═══ Information
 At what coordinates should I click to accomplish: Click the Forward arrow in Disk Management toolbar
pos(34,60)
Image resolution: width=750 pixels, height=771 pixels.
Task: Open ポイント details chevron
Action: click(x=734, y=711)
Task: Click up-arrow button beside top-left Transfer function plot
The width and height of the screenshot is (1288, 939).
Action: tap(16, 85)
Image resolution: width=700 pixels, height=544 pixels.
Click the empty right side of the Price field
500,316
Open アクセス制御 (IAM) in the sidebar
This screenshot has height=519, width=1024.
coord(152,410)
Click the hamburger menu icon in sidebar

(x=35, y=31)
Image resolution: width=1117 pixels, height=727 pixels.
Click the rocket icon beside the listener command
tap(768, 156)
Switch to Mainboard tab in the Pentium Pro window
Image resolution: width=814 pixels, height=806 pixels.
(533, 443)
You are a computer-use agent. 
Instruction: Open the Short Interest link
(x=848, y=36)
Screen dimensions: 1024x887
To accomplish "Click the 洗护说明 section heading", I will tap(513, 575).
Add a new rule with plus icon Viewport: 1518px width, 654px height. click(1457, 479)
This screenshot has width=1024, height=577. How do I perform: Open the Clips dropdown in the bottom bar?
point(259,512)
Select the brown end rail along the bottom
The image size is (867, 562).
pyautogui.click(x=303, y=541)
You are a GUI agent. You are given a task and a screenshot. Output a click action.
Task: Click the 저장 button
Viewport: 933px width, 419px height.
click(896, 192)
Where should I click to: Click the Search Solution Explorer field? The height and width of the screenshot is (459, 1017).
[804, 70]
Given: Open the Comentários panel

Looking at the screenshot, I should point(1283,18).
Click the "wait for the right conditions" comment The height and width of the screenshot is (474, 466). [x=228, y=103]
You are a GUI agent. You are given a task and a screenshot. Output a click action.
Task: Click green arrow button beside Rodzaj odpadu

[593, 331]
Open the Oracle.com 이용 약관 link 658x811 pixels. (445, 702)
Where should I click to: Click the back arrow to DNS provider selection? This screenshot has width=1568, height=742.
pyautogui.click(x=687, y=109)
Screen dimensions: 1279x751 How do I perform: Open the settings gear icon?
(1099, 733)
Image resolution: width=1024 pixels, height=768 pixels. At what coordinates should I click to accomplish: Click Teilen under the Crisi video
══════
What the task asks:
In the data above, find the line that contains "Switch to Mainboard" and the line that contains "Add a new rule". Repeat exactly those lines and every line between them, and only those.

Finished exercise:
Switch to Mainboard tab in the Pentium Pro window
Image resolution: width=814 pixels, height=806 pixels.
(533, 443)
You are a computer-use agent. 
Instruction: Open the Short Interest link
(x=848, y=36)
Screen dimensions: 1024x887
To accomplish "Click the 洗护说明 section heading", I will tap(513, 575).
Add a new rule with plus icon Viewport: 1518px width, 654px height. click(1457, 479)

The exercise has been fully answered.